▶ Your instructions:
Would you repeat each line below precisely as it stands?

──────────────────────────────

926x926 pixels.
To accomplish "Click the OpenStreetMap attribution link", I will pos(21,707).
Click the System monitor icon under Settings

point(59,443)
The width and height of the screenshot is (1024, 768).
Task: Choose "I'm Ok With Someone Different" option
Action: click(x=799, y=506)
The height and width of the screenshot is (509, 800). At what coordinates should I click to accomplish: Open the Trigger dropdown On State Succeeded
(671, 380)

──────────────────────────────

▶ Exercise result:
926x926 pixels.
To accomplish "Click the OpenStreetMap attribution link", I will pos(21,707).
Click the System monitor icon under Settings

point(59,443)
The width and height of the screenshot is (1024, 768).
Task: Choose "I'm Ok With Someone Different" option
Action: click(x=799, y=506)
The height and width of the screenshot is (509, 800). At what coordinates should I click to accomplish: Open the Trigger dropdown On State Succeeded
(671, 380)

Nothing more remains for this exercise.